Every line in the records below that holds "computer" must be identified and copied.

(Dataset excerpts)
——————
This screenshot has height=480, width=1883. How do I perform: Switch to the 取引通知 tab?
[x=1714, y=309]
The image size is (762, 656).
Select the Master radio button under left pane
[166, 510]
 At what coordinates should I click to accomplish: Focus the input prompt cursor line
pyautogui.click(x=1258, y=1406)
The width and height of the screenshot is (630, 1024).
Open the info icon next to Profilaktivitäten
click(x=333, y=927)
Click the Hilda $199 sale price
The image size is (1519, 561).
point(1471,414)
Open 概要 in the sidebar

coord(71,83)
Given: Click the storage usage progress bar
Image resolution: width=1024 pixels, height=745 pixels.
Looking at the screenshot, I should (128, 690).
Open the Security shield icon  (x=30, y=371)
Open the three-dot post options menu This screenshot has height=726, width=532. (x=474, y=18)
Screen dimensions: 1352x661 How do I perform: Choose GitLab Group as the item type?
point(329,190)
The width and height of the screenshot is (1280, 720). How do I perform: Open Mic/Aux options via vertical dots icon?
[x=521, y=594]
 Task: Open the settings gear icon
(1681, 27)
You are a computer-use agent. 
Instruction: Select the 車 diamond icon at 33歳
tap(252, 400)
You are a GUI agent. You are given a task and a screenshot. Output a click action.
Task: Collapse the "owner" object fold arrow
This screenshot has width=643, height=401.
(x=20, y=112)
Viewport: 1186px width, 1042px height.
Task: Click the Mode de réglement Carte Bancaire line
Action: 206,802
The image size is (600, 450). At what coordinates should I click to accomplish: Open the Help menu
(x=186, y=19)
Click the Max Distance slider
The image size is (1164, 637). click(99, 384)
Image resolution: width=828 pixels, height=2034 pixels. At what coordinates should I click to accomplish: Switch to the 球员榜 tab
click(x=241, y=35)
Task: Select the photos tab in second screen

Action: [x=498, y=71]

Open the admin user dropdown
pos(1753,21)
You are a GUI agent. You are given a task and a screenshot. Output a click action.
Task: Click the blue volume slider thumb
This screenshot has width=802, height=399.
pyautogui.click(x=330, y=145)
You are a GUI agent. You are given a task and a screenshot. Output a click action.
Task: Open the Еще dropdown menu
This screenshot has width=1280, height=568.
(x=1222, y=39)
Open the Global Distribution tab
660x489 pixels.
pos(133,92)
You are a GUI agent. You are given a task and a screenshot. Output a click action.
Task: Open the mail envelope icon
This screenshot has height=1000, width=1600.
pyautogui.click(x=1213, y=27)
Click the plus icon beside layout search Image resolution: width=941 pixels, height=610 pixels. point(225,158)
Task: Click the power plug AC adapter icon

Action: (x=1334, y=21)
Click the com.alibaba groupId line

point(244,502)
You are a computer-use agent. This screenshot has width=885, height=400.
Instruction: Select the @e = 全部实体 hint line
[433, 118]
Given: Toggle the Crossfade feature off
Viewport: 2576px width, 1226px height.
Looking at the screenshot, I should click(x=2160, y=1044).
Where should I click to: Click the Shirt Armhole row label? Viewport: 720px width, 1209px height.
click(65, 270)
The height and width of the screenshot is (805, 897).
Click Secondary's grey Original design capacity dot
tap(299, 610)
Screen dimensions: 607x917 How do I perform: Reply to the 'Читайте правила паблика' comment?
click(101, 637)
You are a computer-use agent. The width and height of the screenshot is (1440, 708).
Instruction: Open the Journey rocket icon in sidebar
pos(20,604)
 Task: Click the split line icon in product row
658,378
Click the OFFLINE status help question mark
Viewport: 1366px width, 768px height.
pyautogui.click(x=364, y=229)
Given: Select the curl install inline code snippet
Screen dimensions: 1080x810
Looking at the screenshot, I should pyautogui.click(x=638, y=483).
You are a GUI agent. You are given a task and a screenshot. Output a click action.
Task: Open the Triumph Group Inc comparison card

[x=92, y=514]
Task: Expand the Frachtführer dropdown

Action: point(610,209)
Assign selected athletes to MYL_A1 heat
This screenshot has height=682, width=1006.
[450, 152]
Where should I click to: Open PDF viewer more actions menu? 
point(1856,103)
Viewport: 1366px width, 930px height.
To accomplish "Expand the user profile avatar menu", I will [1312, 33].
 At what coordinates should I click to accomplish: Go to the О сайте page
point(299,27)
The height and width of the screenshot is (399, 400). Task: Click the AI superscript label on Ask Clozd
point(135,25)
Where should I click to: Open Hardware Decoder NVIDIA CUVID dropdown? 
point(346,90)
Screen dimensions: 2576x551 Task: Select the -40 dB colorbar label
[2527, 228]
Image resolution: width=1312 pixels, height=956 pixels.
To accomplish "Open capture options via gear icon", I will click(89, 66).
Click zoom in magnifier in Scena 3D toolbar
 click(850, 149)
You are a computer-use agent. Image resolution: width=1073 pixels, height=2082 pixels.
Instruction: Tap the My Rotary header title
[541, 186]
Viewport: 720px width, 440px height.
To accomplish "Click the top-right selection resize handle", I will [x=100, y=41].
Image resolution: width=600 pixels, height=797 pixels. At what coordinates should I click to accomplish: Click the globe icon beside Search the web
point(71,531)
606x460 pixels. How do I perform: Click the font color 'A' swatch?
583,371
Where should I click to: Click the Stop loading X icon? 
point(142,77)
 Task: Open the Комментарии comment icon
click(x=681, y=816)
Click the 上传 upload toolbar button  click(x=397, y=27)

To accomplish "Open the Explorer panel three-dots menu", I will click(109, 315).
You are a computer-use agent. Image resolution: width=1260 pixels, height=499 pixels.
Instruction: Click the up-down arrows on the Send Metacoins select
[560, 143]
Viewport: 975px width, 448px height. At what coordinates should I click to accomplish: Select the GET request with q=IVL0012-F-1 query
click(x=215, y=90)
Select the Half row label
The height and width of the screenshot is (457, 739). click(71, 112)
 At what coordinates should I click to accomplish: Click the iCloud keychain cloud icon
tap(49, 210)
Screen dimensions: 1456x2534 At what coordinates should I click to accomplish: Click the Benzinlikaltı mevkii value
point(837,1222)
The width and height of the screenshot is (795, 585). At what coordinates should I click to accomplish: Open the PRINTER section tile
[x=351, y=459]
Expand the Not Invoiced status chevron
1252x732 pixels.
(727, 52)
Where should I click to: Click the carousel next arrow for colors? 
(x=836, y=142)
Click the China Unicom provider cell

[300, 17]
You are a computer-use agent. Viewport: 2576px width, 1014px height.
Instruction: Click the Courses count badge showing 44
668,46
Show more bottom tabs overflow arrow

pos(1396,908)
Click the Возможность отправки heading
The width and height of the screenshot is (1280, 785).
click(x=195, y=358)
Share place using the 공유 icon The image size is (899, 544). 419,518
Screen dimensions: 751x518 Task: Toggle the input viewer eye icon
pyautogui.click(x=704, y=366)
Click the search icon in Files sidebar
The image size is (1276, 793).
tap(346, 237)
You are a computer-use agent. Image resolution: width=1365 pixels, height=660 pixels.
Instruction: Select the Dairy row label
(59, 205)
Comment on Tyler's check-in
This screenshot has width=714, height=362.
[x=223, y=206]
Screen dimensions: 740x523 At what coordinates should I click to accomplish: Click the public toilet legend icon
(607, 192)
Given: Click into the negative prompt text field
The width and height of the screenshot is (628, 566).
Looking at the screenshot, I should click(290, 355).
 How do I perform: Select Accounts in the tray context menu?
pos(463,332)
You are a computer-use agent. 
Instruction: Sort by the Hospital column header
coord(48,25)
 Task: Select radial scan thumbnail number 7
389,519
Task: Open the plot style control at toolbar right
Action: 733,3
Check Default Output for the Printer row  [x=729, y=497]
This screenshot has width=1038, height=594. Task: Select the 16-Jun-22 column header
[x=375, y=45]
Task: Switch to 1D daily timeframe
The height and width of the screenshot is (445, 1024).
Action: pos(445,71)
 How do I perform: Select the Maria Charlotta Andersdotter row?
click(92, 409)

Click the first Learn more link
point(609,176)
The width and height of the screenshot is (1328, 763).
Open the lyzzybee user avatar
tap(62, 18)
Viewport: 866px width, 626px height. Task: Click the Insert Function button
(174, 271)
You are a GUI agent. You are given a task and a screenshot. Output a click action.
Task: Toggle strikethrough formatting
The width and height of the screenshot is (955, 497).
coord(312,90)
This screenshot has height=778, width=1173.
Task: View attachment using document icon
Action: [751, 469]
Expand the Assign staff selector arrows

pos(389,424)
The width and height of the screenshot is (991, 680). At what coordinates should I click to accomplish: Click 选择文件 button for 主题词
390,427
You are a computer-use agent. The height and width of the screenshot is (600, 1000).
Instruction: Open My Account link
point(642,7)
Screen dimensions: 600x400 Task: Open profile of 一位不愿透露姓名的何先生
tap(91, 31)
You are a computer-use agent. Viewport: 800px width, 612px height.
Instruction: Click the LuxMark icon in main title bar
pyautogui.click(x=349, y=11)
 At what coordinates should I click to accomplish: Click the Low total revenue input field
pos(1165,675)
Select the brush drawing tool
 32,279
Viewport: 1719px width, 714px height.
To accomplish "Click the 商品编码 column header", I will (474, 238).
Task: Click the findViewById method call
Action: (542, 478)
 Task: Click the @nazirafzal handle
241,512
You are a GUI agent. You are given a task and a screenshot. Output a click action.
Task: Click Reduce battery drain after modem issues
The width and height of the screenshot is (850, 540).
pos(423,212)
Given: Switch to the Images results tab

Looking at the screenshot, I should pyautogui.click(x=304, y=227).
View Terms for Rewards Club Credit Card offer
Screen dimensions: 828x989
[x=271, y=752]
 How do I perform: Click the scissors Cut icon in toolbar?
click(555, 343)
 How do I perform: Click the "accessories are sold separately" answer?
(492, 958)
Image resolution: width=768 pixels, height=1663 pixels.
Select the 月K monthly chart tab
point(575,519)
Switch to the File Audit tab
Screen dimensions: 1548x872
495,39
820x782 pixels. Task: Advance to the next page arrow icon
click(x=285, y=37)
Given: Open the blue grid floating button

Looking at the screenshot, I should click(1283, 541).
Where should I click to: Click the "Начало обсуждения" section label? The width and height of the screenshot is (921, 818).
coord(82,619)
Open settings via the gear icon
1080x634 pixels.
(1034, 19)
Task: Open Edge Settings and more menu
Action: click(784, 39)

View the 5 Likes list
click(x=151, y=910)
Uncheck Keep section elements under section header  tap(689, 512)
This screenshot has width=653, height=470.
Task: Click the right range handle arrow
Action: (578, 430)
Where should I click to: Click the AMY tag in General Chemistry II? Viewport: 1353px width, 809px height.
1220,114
——————
Task output ->
You are a computer-use agent. 
You are a computer-use agent. This screenshot has width=885, height=400.
You are a computer-use agent. The width and height of the screenshot is (1440, 708).
You are a computer-use agent. Image resolution: width=1073 pixels, height=2082 pixels.
You are a computer-use agent. Image resolution: width=1260 pixels, height=499 pixels.
You are a computer-use agent. Viewport: 2576px width, 1014px height.
You are a computer-use agent. Image resolution: width=1365 pixels, height=660 pixels.
You are a computer-use agent. 
You are a computer-use agent. The height and width of the screenshot is (600, 1000).
You are a computer-use agent. Viewport: 800px width, 612px height.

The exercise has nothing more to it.